Diversification means different things in different contexts. We can speak, for example, of diversification within an equity portfolio — i.e., of holding a number of stocks with potentially-offsetting risks, as opposed to concentrating on only one issue or on a handful of similar stocks. Or we can think of diversification across asset classes — e.g., by adding bonds, or international stocks, or commodities to a (diversified) U.S. equity portfolio. Conventional wisdom smiles on these two forms of diversification, and rightly so, since the final diversified portfolio typically has a higher expected return, or lower expected risk, than the starting portfolio.

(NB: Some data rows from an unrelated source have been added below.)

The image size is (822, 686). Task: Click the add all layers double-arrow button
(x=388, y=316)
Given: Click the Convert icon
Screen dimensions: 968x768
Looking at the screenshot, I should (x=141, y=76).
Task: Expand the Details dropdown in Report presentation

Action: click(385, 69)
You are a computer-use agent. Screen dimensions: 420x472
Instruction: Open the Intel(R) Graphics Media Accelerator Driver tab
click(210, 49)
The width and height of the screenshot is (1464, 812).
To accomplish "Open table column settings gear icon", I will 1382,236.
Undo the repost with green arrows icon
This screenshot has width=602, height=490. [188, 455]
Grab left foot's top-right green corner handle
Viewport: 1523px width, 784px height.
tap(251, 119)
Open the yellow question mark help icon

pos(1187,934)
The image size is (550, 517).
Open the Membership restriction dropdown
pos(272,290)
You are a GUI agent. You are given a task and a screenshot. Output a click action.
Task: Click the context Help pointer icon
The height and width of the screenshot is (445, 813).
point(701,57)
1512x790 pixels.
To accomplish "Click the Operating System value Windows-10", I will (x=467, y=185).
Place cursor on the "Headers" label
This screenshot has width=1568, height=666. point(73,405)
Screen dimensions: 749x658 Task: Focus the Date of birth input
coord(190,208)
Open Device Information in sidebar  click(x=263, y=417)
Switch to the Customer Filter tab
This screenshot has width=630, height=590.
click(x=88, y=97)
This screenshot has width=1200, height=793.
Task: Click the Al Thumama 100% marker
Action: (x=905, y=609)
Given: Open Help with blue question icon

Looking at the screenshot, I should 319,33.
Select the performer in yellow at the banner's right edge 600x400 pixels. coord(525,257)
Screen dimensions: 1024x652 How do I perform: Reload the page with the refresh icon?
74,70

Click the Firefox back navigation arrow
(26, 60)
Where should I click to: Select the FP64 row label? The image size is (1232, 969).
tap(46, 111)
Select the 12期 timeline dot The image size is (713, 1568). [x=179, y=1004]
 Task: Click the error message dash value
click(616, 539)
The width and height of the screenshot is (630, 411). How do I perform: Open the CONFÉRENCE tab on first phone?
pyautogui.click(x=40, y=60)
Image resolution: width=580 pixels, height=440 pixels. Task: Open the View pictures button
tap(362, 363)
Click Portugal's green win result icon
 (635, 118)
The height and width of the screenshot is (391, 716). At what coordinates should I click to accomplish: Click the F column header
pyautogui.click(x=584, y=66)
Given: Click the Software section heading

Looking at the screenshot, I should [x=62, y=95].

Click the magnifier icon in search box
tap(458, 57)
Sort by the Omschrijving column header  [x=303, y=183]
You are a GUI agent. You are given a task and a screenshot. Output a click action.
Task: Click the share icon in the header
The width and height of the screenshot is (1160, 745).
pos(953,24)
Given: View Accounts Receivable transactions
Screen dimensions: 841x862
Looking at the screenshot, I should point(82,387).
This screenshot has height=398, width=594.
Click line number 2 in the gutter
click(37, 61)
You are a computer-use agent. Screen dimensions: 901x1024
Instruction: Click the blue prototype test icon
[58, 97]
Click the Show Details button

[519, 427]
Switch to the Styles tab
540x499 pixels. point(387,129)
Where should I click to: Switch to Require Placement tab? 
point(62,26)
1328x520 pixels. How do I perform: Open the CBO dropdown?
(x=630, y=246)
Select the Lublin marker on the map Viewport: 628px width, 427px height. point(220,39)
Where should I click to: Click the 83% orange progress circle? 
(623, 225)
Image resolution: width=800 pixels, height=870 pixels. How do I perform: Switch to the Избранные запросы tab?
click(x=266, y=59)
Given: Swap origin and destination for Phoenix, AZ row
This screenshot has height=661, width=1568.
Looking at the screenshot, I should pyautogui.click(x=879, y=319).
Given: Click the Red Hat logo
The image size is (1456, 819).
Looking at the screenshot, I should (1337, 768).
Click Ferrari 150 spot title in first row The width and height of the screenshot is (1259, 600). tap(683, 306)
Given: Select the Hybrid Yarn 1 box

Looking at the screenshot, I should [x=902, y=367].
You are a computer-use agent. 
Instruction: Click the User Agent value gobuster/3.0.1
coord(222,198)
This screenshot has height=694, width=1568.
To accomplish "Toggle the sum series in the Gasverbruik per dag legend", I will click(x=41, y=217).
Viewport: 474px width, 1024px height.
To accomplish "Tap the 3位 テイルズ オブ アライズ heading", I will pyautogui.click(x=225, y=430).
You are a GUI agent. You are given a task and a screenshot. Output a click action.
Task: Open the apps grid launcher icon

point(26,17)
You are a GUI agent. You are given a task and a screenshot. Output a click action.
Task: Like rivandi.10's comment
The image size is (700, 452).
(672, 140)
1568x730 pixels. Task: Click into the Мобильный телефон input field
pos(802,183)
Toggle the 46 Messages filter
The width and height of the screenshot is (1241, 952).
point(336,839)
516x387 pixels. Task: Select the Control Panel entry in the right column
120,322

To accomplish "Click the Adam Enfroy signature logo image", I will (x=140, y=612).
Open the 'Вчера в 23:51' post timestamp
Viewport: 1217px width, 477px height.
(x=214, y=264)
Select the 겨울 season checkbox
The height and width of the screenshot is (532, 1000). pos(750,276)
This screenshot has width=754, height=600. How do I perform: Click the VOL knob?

But diversification might not always be a good idea. Suppose I go a casino, find the roulette wheel, and bet on a number at random. I’m likely to lose my money. If I do the same thing a second time, and a third, the result is likely to be the same. I haven’t created a diversified portfolio of bets — I’ve merely repeated the same mistake several times over.
A recent white paper asks whether the selection of active investment managers is a useful or fruitless form of diversification. (Spoiler alert: fruitless.) Why? Active managers, more often than not, underperform the indices against which they’re benchmarked. An investor who chooses an actively-managed fund over an index fund is therefore more likely than not to underperform. Adding a second and third actively-managed fund is likely to leave the investor worse off than he was with only one (just as multiple turns at the roulette wheel are likely to leave a gambler poorer than he was after his first bet).
If it were easy to find outperforming active funds, diversifying active management might be beneficial. But it’s not easy — and that implies, as discussed here, that picking active managers is one of those areas where diversification fails.